• Rows:
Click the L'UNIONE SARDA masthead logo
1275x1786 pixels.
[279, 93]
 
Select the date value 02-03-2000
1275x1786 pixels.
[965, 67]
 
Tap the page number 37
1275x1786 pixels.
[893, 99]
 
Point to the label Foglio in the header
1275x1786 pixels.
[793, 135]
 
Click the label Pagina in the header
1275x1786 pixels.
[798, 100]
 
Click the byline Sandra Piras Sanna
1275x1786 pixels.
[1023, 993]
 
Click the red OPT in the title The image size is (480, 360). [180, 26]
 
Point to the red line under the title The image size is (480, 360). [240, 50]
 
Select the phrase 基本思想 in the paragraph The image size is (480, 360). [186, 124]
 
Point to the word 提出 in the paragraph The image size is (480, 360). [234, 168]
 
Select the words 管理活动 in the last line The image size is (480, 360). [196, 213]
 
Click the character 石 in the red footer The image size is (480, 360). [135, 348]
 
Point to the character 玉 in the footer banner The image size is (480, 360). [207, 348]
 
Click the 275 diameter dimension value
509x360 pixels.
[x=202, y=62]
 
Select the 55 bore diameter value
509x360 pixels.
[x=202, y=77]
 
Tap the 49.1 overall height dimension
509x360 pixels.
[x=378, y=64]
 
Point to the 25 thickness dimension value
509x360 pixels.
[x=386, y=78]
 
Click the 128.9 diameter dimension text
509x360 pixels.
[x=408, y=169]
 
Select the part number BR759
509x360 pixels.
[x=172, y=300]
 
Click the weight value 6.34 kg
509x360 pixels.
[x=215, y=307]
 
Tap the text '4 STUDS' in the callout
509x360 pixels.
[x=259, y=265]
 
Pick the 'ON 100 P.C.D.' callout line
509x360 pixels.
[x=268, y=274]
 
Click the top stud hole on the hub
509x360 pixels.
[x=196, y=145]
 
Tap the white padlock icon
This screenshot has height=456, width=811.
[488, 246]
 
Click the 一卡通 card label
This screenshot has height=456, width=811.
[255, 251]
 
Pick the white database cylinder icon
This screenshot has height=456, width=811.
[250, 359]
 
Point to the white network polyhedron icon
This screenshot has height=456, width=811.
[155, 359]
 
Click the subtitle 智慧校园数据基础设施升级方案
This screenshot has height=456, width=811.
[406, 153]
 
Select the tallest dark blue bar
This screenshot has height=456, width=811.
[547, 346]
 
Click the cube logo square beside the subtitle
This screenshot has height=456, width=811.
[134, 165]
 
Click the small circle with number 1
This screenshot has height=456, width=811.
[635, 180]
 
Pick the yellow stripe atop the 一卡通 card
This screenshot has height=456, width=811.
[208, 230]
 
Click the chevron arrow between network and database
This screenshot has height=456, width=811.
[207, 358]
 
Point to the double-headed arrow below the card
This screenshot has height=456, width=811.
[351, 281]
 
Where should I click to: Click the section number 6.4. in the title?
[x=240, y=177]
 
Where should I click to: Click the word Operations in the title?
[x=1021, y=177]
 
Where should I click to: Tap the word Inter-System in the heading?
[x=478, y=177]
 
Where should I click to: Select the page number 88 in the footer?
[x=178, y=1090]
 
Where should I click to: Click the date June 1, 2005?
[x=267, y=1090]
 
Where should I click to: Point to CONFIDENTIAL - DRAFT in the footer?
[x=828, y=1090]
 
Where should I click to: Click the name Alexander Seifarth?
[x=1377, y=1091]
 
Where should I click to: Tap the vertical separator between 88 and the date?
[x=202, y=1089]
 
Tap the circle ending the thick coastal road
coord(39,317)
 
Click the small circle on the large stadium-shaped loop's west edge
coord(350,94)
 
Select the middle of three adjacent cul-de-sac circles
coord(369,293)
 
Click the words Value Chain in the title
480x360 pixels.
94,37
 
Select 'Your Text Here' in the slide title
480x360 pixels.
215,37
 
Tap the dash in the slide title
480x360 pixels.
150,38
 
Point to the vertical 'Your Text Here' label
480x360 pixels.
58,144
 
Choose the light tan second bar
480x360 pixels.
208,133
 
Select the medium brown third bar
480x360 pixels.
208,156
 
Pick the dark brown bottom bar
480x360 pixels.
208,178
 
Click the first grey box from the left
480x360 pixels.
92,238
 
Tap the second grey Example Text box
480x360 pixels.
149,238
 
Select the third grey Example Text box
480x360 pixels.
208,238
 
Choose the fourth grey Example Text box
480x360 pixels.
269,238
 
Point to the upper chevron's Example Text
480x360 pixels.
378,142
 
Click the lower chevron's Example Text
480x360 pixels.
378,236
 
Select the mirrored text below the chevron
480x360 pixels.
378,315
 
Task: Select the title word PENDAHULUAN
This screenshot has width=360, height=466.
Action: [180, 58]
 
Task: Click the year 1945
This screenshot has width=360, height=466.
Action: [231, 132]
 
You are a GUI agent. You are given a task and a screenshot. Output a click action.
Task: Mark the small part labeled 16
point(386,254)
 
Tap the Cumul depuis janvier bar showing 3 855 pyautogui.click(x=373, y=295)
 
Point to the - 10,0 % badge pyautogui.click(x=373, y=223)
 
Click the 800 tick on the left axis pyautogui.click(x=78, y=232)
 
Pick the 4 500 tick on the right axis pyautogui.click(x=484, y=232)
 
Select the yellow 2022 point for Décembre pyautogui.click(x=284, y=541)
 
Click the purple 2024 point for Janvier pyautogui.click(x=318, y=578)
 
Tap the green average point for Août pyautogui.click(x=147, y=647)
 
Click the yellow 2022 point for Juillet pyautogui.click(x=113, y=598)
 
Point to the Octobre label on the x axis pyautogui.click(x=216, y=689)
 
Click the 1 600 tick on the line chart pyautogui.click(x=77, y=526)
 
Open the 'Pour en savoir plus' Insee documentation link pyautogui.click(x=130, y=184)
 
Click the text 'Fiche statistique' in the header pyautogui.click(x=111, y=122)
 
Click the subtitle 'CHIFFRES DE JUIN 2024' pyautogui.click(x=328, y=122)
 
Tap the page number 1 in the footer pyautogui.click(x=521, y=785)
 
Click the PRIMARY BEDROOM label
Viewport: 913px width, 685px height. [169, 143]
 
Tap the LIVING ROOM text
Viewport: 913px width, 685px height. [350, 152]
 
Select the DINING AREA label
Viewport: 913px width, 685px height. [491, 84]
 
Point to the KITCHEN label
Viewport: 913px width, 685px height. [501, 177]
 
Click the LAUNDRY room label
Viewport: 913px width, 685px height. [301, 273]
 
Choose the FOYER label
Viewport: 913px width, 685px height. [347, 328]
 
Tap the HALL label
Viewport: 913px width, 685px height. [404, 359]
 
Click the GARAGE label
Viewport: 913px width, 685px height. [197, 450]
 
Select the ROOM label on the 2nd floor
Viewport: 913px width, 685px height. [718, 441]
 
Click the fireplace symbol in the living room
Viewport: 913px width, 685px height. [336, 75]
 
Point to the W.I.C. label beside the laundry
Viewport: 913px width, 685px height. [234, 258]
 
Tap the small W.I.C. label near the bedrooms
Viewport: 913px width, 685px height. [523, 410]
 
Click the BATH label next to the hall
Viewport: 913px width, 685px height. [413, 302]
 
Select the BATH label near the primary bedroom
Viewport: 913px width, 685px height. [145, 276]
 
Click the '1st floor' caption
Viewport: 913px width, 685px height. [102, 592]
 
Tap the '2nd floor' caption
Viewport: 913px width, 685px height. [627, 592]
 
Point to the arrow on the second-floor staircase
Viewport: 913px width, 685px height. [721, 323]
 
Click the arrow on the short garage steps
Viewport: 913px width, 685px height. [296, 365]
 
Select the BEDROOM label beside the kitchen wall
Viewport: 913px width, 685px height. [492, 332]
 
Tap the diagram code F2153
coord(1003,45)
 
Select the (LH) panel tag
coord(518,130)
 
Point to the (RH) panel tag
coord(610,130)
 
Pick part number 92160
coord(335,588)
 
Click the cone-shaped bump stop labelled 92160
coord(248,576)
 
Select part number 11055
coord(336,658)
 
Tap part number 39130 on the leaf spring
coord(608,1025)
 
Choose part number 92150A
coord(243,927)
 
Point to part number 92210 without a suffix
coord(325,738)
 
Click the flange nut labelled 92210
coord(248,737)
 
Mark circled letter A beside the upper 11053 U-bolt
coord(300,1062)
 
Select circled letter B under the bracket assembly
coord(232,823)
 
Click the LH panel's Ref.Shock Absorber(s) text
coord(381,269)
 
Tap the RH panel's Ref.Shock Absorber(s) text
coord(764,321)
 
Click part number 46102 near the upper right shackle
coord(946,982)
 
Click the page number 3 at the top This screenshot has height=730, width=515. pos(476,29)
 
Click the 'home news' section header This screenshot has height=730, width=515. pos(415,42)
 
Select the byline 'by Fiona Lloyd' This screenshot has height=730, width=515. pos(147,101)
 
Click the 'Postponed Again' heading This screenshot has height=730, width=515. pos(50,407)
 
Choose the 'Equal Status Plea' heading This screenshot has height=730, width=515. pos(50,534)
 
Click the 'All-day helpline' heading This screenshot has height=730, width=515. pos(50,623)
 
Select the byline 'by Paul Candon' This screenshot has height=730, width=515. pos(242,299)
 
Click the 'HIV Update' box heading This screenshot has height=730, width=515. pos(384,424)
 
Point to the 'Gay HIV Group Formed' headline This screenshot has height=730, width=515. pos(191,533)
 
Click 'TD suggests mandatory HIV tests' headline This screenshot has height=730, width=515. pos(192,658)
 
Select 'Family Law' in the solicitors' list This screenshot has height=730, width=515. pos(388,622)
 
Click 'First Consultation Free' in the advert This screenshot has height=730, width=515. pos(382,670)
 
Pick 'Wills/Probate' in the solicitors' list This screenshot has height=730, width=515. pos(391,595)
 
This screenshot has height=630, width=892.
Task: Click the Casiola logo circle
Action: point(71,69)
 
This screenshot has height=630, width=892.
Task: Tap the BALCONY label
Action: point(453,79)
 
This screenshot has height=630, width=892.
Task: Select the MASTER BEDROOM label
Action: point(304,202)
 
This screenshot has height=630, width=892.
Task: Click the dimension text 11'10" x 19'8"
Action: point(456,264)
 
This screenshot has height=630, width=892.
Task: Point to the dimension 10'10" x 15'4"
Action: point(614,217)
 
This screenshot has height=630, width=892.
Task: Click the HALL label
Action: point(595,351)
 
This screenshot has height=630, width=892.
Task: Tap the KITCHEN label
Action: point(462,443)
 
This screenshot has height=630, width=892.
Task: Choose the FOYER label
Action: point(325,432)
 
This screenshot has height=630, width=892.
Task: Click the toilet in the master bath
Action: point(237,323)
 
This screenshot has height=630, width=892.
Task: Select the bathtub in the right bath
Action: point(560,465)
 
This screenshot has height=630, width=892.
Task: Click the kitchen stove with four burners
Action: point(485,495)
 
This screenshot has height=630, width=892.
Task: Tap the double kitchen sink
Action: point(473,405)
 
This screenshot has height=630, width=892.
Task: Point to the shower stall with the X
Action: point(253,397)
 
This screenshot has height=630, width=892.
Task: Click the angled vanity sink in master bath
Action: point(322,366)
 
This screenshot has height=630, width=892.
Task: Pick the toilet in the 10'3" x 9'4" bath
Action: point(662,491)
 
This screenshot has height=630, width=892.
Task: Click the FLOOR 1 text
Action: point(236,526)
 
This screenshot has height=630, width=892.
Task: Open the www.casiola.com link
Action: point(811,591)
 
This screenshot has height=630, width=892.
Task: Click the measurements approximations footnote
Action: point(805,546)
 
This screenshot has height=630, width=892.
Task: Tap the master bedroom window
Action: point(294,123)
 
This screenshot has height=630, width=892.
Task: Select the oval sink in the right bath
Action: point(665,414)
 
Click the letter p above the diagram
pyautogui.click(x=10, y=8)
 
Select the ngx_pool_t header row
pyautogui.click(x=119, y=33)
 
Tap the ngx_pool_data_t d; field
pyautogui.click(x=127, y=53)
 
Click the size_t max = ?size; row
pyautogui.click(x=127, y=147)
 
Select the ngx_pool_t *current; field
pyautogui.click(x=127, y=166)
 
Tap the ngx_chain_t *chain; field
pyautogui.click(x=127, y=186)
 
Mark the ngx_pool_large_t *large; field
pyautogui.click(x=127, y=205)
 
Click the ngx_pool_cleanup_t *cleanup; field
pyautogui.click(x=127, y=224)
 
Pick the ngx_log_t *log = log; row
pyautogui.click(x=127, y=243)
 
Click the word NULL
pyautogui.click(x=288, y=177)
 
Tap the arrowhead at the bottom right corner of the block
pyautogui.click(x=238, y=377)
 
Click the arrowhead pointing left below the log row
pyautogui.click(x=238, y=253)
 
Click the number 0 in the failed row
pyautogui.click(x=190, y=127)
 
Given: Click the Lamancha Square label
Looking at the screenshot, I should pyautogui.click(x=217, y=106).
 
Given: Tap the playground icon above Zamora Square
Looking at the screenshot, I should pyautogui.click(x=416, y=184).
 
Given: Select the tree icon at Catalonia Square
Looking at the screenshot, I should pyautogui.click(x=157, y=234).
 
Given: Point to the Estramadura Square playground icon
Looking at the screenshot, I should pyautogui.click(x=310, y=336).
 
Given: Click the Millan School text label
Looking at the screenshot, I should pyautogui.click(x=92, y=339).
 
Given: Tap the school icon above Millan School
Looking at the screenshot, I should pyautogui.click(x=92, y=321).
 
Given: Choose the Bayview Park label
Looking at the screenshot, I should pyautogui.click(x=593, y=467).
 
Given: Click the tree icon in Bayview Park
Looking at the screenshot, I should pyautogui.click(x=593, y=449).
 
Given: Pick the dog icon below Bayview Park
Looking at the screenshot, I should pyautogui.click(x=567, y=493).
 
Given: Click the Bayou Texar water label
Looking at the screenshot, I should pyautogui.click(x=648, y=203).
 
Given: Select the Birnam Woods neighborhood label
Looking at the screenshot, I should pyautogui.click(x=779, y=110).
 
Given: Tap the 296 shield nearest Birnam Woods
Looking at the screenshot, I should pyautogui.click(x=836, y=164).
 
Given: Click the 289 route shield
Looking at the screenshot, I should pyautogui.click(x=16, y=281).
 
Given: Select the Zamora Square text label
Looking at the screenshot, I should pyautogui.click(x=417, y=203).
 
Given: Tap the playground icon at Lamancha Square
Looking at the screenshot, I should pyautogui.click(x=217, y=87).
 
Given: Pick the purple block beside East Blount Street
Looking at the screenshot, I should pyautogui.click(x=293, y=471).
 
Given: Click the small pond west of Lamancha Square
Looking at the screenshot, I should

• Job:
Starting with the first line of the listing and going on through the line with "[1023, 993]", write those lines out again, requests included. Multiply each answer coordinate by 0.6 and round it to a whole number, with halves rounding up, and leave every other number unchanged.

• Task solution:
Click the L'UNIONE SARDA masthead logo
1275x1786 pixels.
[167, 56]
 
Select the date value 02-03-2000
1275x1786 pixels.
[579, 40]
 
Tap the page number 37
1275x1786 pixels.
[536, 59]
 
Point to the label Foglio in the header
1275x1786 pixels.
[476, 81]
 
Click the label Pagina in the header
1275x1786 pixels.
[479, 60]
 
Click the byline Sandra Piras Sanna
1275x1786 pixels.
[614, 596]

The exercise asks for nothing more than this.